*Record list*:
------------

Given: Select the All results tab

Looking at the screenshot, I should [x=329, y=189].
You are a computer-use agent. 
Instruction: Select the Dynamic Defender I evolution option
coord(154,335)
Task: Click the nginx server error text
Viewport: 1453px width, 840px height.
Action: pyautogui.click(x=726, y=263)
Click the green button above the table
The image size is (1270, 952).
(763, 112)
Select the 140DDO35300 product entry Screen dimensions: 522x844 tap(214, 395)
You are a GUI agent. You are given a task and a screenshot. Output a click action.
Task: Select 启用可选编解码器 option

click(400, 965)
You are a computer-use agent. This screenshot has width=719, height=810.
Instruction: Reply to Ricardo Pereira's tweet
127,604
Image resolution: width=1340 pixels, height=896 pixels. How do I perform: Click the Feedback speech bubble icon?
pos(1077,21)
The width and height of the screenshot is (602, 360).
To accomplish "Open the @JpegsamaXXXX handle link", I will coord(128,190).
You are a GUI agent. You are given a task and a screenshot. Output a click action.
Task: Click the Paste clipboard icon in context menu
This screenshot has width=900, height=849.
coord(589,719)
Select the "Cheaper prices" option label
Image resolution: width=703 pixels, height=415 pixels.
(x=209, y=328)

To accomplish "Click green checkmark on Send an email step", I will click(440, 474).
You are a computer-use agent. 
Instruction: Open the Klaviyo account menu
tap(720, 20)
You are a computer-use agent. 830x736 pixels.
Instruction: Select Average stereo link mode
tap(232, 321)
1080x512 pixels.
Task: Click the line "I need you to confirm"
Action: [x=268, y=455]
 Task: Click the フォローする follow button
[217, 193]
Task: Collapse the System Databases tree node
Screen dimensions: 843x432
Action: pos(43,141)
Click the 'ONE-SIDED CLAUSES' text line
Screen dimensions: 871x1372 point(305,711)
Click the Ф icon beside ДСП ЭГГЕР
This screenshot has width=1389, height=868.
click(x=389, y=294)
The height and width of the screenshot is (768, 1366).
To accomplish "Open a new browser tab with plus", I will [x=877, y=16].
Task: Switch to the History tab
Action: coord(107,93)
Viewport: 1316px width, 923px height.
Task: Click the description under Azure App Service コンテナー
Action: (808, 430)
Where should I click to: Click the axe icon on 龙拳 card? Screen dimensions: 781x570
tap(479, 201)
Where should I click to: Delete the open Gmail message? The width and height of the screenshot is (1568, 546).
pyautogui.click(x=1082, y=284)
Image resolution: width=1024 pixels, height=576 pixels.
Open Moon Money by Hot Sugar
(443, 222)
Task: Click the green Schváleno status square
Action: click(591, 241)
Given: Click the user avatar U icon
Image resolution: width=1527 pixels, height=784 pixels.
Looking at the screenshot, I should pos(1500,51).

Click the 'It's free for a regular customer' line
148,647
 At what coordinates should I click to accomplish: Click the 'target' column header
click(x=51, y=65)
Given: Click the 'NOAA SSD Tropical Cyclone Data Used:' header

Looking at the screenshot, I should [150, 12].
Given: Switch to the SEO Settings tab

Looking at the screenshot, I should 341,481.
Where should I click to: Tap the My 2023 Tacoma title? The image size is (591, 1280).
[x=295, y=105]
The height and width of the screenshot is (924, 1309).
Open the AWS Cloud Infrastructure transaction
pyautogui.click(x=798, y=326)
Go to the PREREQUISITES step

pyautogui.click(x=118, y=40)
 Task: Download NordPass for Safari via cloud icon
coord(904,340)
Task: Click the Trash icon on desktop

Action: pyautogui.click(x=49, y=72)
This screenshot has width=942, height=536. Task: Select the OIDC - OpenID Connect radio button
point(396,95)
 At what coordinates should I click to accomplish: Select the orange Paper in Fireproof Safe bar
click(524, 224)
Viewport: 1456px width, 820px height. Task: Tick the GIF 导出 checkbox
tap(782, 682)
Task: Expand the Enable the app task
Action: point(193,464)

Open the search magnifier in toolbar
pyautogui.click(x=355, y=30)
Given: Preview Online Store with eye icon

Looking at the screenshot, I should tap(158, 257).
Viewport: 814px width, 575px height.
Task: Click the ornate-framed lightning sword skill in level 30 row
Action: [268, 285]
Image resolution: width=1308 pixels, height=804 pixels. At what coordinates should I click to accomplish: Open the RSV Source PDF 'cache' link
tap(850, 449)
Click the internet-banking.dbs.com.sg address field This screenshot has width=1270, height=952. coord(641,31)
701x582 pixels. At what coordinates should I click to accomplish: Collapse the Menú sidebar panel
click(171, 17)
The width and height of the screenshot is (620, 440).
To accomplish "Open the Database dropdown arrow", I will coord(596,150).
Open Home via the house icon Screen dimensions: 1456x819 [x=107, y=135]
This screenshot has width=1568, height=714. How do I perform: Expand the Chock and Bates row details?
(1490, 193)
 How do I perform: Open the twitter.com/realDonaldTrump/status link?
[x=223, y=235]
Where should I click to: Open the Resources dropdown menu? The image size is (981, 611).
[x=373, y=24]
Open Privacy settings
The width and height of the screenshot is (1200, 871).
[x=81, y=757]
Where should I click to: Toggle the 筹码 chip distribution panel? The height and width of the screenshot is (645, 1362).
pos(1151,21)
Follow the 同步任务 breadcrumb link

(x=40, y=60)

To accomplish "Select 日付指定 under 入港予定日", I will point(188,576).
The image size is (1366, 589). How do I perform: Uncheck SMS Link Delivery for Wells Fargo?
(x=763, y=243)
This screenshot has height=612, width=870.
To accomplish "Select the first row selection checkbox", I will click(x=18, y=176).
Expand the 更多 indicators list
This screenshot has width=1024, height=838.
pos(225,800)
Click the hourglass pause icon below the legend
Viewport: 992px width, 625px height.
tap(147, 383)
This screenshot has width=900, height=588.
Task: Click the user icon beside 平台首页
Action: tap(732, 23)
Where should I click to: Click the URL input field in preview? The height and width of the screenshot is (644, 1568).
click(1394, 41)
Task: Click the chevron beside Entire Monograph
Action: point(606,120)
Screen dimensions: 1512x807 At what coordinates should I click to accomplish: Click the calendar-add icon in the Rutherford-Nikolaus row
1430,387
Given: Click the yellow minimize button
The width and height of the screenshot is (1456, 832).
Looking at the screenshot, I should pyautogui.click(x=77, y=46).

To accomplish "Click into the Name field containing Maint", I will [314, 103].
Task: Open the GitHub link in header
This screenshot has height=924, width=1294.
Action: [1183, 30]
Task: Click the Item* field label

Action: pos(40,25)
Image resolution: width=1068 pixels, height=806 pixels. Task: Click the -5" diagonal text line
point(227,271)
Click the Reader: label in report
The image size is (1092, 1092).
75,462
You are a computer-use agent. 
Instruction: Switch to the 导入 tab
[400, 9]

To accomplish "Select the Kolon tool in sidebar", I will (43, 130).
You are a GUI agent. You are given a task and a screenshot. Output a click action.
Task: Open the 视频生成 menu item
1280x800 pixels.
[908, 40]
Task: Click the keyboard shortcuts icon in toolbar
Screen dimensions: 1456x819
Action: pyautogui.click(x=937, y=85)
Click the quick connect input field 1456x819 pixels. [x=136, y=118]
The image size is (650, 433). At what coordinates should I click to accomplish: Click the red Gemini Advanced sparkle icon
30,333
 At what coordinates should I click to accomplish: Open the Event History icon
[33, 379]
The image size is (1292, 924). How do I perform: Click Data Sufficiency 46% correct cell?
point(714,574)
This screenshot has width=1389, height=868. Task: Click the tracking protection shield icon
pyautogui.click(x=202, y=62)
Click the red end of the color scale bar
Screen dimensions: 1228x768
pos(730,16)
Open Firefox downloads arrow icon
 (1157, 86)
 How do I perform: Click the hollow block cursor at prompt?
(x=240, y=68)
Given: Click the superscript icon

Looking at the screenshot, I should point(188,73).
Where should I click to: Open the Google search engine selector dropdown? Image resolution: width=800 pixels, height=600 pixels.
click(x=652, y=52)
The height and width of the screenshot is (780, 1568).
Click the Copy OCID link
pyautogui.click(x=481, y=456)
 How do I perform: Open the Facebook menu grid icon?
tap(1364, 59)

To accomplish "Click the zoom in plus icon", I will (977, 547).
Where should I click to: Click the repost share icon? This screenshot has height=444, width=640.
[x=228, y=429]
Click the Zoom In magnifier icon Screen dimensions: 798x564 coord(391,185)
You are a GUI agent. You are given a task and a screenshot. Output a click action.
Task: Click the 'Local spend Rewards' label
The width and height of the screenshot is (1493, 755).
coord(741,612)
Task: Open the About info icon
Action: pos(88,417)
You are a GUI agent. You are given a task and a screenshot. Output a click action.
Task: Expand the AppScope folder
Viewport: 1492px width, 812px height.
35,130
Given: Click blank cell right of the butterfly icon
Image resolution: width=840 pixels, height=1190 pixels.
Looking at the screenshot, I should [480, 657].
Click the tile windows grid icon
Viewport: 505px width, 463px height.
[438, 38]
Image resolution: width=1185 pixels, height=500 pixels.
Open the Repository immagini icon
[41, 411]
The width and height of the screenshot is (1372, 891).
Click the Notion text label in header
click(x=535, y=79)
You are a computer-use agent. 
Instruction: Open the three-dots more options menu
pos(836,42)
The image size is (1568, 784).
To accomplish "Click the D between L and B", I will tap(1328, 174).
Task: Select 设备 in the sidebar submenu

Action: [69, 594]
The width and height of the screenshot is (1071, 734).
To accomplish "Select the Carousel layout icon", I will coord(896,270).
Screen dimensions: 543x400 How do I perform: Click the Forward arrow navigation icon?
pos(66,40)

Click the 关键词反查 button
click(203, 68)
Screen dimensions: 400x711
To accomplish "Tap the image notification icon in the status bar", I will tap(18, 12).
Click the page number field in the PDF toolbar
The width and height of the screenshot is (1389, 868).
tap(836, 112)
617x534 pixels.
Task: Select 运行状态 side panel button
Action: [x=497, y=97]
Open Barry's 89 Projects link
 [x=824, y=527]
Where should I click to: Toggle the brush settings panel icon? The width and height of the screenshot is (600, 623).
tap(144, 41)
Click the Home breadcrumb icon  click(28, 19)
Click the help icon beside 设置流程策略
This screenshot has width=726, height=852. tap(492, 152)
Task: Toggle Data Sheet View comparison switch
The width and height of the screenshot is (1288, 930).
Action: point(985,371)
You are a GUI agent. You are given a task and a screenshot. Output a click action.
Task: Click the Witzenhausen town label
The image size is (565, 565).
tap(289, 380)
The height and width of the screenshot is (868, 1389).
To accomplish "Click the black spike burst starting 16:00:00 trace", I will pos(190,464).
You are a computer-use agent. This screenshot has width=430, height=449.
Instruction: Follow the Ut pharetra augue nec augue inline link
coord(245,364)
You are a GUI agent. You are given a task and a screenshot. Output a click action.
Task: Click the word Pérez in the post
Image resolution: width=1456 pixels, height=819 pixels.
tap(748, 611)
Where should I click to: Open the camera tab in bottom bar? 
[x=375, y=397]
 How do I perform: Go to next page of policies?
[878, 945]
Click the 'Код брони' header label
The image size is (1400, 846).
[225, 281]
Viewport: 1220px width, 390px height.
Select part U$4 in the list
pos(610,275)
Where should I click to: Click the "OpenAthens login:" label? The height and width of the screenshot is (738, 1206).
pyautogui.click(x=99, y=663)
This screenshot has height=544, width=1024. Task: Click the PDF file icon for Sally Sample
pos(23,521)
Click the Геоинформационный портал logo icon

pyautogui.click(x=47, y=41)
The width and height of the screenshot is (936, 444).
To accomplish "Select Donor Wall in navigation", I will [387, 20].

------------

*Set exercise*:
Reproduce only the rows between the lines holding "Task: Select 设备 in the sidebar submenu" and "I will coord(896,270).", inclusive. Increase every coordinate in the answers by 66 and leave all other text unchanged.

*Reply to the exercise*:
Task: Select 设备 in the sidebar submenu

Action: [135, 660]
The width and height of the screenshot is (1071, 734).
To accomplish "Select the Carousel layout icon", I will coord(962,336).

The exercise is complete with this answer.